(Instructions for the task): Copy the entries below word for word, from the first line through the line containing "773, 717, 780)".

____________________

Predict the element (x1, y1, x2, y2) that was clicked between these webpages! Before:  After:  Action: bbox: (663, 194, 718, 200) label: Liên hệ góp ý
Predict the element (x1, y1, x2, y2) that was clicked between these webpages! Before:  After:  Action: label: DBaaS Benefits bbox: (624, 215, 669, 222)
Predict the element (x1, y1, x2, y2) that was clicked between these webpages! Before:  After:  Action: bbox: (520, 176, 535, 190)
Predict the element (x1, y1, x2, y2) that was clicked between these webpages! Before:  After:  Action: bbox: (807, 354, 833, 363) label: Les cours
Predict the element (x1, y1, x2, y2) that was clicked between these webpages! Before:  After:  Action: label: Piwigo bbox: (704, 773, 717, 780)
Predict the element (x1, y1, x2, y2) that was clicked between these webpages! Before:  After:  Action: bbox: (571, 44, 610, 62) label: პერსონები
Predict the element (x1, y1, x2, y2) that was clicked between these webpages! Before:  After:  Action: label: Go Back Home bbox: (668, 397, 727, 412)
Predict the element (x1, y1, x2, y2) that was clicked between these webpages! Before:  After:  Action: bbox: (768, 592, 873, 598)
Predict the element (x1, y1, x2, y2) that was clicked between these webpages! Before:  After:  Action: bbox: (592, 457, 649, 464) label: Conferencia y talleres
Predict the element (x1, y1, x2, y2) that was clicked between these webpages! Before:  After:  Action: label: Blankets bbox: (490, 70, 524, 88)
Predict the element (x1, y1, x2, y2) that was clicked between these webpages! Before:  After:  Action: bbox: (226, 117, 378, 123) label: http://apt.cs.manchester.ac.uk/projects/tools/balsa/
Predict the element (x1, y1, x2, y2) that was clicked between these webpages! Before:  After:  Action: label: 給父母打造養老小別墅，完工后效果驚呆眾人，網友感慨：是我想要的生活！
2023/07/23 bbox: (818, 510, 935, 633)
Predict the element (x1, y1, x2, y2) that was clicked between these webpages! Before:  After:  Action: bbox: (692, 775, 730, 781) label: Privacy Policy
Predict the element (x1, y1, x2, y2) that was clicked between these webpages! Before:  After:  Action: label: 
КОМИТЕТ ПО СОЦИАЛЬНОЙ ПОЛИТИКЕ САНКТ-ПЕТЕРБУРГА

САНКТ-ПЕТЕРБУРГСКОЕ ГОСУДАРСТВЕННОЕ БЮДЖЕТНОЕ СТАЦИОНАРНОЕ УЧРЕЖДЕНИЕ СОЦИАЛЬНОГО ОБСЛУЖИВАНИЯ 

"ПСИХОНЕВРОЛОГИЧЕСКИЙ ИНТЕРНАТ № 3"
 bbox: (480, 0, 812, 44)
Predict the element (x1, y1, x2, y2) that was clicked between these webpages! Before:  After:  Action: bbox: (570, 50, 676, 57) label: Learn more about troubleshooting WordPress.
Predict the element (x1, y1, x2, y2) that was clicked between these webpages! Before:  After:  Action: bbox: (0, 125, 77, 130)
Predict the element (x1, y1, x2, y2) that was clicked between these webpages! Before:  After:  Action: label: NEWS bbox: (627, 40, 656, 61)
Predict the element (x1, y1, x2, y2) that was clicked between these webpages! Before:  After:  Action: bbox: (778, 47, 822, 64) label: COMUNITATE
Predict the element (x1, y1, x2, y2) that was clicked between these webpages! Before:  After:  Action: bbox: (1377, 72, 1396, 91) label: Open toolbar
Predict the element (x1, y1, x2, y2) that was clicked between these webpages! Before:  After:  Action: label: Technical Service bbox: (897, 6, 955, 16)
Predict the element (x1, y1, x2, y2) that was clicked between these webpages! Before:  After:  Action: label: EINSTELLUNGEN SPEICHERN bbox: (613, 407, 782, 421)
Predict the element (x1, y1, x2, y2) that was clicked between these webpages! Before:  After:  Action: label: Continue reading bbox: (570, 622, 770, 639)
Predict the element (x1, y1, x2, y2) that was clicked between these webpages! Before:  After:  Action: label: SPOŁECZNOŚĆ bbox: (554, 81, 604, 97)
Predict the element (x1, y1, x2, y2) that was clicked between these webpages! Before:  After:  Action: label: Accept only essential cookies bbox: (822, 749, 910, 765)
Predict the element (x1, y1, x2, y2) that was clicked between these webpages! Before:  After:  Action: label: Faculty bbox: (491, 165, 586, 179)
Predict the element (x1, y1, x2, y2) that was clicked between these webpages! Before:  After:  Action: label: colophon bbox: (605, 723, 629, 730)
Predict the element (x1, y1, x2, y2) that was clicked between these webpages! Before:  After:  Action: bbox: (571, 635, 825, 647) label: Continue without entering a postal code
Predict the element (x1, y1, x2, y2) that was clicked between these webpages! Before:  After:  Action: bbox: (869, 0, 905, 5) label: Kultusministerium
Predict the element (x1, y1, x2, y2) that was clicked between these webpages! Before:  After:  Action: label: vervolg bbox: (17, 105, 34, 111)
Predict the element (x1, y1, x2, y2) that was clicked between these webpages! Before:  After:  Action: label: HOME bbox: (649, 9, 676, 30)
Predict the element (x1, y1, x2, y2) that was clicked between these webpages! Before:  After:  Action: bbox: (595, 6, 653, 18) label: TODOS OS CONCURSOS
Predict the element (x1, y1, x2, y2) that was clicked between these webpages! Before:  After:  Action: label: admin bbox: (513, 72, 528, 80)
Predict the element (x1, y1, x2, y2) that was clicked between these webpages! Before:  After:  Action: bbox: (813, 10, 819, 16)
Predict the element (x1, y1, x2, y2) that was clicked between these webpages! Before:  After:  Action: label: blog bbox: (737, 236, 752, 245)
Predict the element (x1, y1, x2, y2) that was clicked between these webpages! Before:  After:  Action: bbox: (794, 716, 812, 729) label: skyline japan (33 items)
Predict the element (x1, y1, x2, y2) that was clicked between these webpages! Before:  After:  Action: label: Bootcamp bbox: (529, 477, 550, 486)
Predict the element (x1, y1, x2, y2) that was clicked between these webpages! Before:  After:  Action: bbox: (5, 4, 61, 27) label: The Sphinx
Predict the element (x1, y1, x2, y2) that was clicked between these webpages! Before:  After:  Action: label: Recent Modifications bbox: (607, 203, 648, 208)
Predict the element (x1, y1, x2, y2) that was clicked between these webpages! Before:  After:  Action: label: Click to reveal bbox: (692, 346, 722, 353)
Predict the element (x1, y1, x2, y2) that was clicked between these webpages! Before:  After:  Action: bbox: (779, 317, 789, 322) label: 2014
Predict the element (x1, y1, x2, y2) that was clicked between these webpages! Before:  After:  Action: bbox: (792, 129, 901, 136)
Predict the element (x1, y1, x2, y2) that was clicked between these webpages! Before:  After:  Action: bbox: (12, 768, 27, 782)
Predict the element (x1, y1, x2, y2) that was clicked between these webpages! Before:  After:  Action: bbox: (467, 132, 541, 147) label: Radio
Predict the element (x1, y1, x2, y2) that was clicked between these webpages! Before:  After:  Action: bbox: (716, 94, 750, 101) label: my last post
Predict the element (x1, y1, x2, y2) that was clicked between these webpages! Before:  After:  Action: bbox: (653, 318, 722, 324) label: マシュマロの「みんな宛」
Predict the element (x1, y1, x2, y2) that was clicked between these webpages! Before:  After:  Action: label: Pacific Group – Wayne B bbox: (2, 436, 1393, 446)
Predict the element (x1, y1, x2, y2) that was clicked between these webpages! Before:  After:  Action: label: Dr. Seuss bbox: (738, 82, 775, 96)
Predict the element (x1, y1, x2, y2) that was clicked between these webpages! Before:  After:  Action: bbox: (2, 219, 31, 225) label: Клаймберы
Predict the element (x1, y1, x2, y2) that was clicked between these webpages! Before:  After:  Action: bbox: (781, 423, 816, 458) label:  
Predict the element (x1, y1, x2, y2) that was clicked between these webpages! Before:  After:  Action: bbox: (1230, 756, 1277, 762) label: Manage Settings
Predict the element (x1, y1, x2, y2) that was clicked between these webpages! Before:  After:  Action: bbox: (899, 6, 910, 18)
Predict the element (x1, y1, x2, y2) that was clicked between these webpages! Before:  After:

____________________

(Final result):
Predict the element (x1, y1, x2, y2) that was clicked between these webpages! Before:  After:  Action: bbox: (663, 194, 718, 200) label: Liên hệ góp ý
Predict the element (x1, y1, x2, y2) that was clicked between these webpages! Before:  After:  Action: label: DBaaS Benefits bbox: (624, 215, 669, 222)
Predict the element (x1, y1, x2, y2) that was clicked between these webpages! Before:  After:  Action: bbox: (520, 176, 535, 190)
Predict the element (x1, y1, x2, y2) that was clicked between these webpages! Before:  After:  Action: bbox: (807, 354, 833, 363) label: Les cours
Predict the element (x1, y1, x2, y2) that was clicked between these webpages! Before:  After:  Action: label: Piwigo bbox: (704, 773, 717, 780)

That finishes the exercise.